3.2.4 Example 2 - Bernoulli-Beta Model

In the previous example, we didn’t actually need Bernstein-von Mises to get asymptotic normality of the posterior, because the posterior distribution was already normal by definition regardless of how much data we had. Let’s look at another example where we can see the posterior getting more normal as we observe more data.

Again, we will take advantage of conjugacy for computational convenience. This time, consider observing \(Y_1, \dots, Y_n\) from \(Bernoulli(p)\), where the true value of \(p\) is 0.5.

Bayesian Approach

We will use a \(Beta(1, 5)\) distribution to take advantage of conjugacy. Then the posterior distribution for \(p\) is: \[\begin{equation*} p\mid Y_1,\dots, Y_n \sim Beta(1+ \sum_{i=1}^n Y_i, n+5 - \sum_{i=1}^n Y_i) \end{equation*}\]

Frequentist Approach

The MLE \(\hat p = \sum_{i=1}^n Y_i/n\) and the Fisher information is \(1/p(1-p)\). The sampling distribution is then \[\begin{equation*} \hat p \sim N(0.5, \frac{p(1-p)}{n}) \end{equation*}\]

p_true <- 0.5

# Functions to calculate the posterior parameters
post_alpha <- function(x) {
  
  1+sum(x)
  
}

post_beta <- function(x) {
  
  n <- length(x)
  
  n+5-sum(x)
  
}

# Function to calculate asymptotic sd for MLE
mle_sd <- function(p, x) {
  
  n <- length(x)
  
  sqrt(p*(1-p)/n)
  
}

# Generate some data of different sample sizes
set.seed(2022)
y_small <- rbinom(10, size = 1, prob = p_true)
y_med <- rbinom(50, size = 1, prob = p_true)
y_large <- rbinom(200, size = 1, prob = p_true)

# Set up Plotting
x_vals <- seq(0, 1, by = 0.01)
par(mfrow = c(3,1))

# Plot the asymptotic distribution of MLE and posterior distribution for n  = 10
plot(x_vals, dnorm(x_vals, mean = mean(y_small), sd = mle_sd(p_true, y_small)), 
     type = "l", col = "firebrick",
     ylab = "y", xlab = "x", main = "n = 10", ylim = c(0, 3))
lines(x_vals, dbeta(x_vals, shape1 = post_alpha(y_small), shape2 = post_beta(y_small)), col = "navy")
abline(v = p_true, lty = 2)

# Plot the asymptotic distribution of MLE and posterior distribution for n  = 50
plot(x_vals, dnorm(x_vals, mean = mean(y_med), sd = mle_sd(p_true, y_med)), 
     type = "l", col = "firebrick",
     ylab = "y", xlab = "x", main = "n = 50")
lines(x_vals, dbeta(x_vals, shape1 = post_alpha(y_med), shape2 = post_beta(y_med)), col = "navy")
abline(v = p_true, lty = 2)

# Plot the asymptotic distribution of MLE and posterior distribution for n  = 100
plot(x_vals, dnorm(x_vals, mean = mean(y_large), sd = mle_sd(p_true, y_large)), 
     type = "l", col = "firebrick",
     ylab = "y", xlab = "x", main = "n = 200")
lines(x_vals, dbeta(x_vals, shape1 = post_alpha(y_large), shape2 = post_beta(y_large)), col = "navy")
abline(v = p_true, lty = 2)
legend("bottomleft", legend = c("Posterior Distribution", "MLE Sampling Distribution"), col = c("navy", "firebrick"), lty = c(1,1))

3.3 Limitations

We do need to be careful with applying Bernstein-von Mises to make sure important assumptions are satisfied!
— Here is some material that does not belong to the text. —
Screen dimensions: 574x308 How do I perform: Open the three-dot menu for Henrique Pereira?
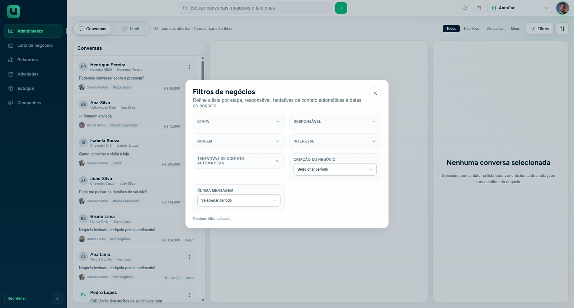189,67
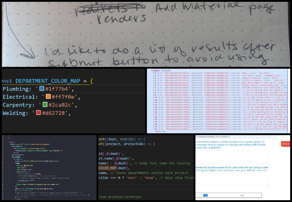Screen dimensions: 292x202
Task: Click the browser address bar above the form
Action: 220,136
Several of these examples were motivated by this blog post by Dan Simpson which I found entertaining and thought-provoking (Simpson 2017).

Here are some examples of when important assumptions of BVM might be violated:

The log-likelihood being smooth may be violated in situations were we want to integrate out nuisance parameters, because this can cause spikes in the log likelihood.
Our model may not have a fixed number of parameters, for example, in a multi-level model where observing more data may require including more categories and therefore more parameters.
Some models have infinite-dimensional parameters, such as models which use non-parametric effects to model unknown functions.
The prior may give zero density to the true parameter value - see example 3
\(\theta_0\) may be on the boundary of the parameter space - see example 4
The MLE may not be consistent when the log-likelihood is multimodal, such as in some mixture models. Some other situations where the MLE may not be consistent arise when other assumptions are violated, like the number of parameters increasing with \(n\) or the true parameter value being on the boundary of the parameter space.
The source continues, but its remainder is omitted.